The starting point of this course is the classical isoperimetric inequality, dating back to antiquity: in the plane, of all shapes of a given perimeter, the disc has the largest area. Isoperimetric inequalities are prevalent in many familiar settings e.g. Euclidean and Gaussian spaces and the sphere, and they give rise to the surprising concentration of measure phenomenon: a Lipschitz function on a high dimensional sphere or Gaussian space concentrates around its mean. These are part of a large family of important geometric and functional inequalities including Brunn-Minkowski, Prekopa-Leindler and Sobolev, with applications to other fields such as PDEs. An active research topic is the investigation of equality or near equality cases of these inequalities.  We will apply several techniques to study these inequalities: symmetrization processes, convex localization and optimal transport.  

 

The second part of the course focuses on high dimensional phenomena, in particular, the distribution of mass in high dimensional convex bodies.
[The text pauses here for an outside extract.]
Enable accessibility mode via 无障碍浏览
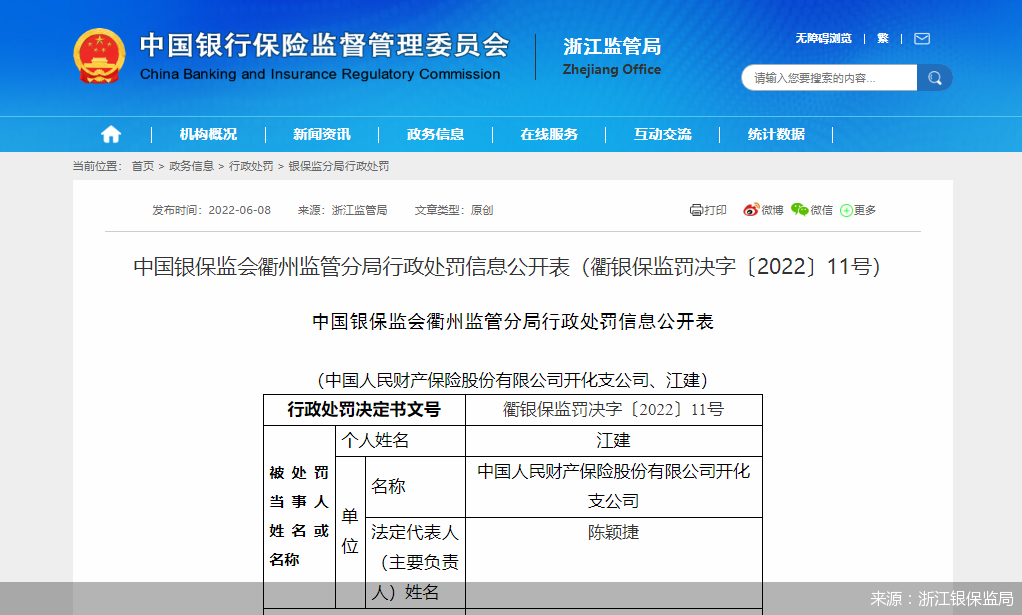The image size is (1022, 615). [x=822, y=38]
We will mention two recent breakthroughs: the resolution of Bourgain's slicing conjecture - every convex body of unit volume has a slice with constant volume, and of the thin shell conjecture. We will derive a  central limit theorem for convex bodies: in most directions the distribution of mass is approximately Gaussian. We will prove Dvoretzky's celebrated theorem: all Banach spaces have an almost Euclidean subspace of high dimension; equivalently, all convex bodies have almost ellipsoidal sections of quite high dimension. We will explore the notion of convex duality culminating with Blaschke-Santalo and Bourgain-Milman inequalities. Throughout, we will develop probabilistic techniques.